In a courtyard in Yaoundé, Cameroon, a family has started a special ceremony. It is henna time for the bride-to-be and young women. They’ll stand out with elaborate or simple henna designs on their skin.

"In Cameroon, henna is called 'sifa'. in It is done before the feast of Ramadan and tabaksi, Aid el Kabir. It is also used on occasions like baptisms and weddings."

After the leaves of the henna tree are dried and powdered, water and oil are added.

Henna is applied in liquid or powder form that is rubbed on the skin.

On Wednesday or Thursday, which usually mark the beginning of wedding festivities that can last up to 4 days, the bride-to-be joins other guests adorned with henna and wearing traditional clothes.

"For my wedding, my mother, my sisters, my cousins all used henna.
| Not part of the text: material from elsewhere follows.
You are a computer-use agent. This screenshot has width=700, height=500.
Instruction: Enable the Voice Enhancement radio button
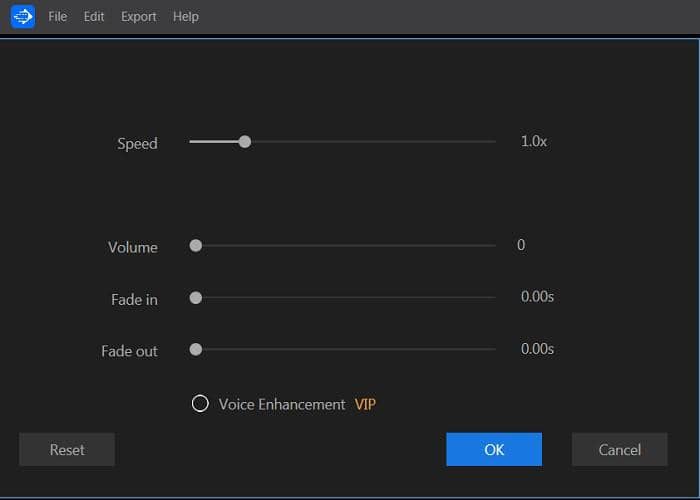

My grandmother and my aunts drew henna tattoos on me."

The powder is sought-after because it is easily accessible and cheap.

However, what matters the most to some Muslim Cameroonians is the symbolism.

"For the ceremony taking place at the end of the Quranic reading, girls usually do henna because they are happy."

Henna powder also protects women from diseases and infections. They can apply to the hair. It is also used to make facial masks.

In addition to cosmetic and medicinal benefits, some use it for mystical puposes.

The art of Henna has been practiced in South Asia, Africa, and the Middle East for over 5,000 years.